Interpretive Summary:

Technical Abstract: Bovine Paratuberculosis, commonly referred to as Johne's disease, is a contagious bacterial disease estimated to be present in over 65% of US dairy herds and results in annual losses in the hundreds of millions of US dollars. Mycobacterium avium subspecies paratuberculosis (MAP) is the bacteria responsible for Johne's disease. The purpose of this study was to identify novel bovine loci associated with Johne's disease. Cases were defined as Holsteins with tissue samples positive for MAP, whereas control samples were tissue negative for MAP. Genotyping was conducted on 111 cases and 102 control cows from four US dairy herds with the Illumina BovineSNP50 BeadChip, which contains 53,279 single-nucleotide-polymorphisms (SNPs). Nine animals were removed from the analysis because of a no call rate of more than 10%, leaving 97 control and 107 cases. Eighty-eight percent of SNPs (46,966) were polymorphic and had a call rate of greater than 80%. Whole genome association analysis was conducted using the R statistical environment and the R package SNPassoc.
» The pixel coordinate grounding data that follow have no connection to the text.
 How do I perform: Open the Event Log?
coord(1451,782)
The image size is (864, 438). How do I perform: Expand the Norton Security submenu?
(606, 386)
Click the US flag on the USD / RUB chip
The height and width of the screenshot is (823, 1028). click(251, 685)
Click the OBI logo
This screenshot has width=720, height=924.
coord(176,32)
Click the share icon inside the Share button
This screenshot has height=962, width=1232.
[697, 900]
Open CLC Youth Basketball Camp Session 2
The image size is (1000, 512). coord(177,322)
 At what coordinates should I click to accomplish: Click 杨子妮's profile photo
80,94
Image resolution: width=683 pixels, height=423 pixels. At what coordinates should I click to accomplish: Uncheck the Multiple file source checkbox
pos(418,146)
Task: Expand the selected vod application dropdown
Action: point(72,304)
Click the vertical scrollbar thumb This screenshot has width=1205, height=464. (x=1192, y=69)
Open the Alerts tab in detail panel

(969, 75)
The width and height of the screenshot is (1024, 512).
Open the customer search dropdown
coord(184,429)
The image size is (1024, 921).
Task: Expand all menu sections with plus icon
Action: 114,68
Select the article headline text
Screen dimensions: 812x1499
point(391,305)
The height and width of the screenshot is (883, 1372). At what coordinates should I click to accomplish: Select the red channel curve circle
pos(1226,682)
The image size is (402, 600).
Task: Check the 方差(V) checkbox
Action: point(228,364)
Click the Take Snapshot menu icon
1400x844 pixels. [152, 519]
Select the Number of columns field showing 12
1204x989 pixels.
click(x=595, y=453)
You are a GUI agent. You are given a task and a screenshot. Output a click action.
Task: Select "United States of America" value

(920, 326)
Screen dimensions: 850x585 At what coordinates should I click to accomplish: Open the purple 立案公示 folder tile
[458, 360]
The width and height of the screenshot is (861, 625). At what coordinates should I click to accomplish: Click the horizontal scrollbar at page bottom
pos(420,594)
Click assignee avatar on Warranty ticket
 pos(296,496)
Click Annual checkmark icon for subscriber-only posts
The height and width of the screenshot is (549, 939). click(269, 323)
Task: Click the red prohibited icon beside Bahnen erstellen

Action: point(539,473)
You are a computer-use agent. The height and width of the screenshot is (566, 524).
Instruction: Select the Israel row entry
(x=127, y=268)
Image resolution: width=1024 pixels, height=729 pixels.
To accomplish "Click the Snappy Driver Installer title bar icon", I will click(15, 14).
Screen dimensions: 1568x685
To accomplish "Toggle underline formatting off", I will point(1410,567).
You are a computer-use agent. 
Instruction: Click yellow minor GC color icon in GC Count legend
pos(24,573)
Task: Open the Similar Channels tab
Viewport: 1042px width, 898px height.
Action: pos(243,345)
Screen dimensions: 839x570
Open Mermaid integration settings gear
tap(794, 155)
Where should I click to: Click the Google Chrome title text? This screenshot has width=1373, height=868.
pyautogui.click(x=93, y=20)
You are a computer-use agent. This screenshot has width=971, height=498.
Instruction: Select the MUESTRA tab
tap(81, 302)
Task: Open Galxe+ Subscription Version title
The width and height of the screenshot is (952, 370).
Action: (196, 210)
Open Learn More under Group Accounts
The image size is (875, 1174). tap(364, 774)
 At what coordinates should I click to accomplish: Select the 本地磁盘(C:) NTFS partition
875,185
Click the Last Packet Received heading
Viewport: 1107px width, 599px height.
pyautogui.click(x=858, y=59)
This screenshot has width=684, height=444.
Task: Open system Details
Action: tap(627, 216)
The study identified multiple SNPs associated with Johne's disease after stringent multiple testing correction (adjusted p-value < 0.05). The SNPs identified as being associated with Johne's disease included previously unreported regions near the centromere of chromosome 1 and the pseudoautosomal region of the X chromosome. To our knowledge, this is the first whole genome association study of Johne's disease in cattle and the first use of the recently released BovineSNP50 BeadChip for disease association.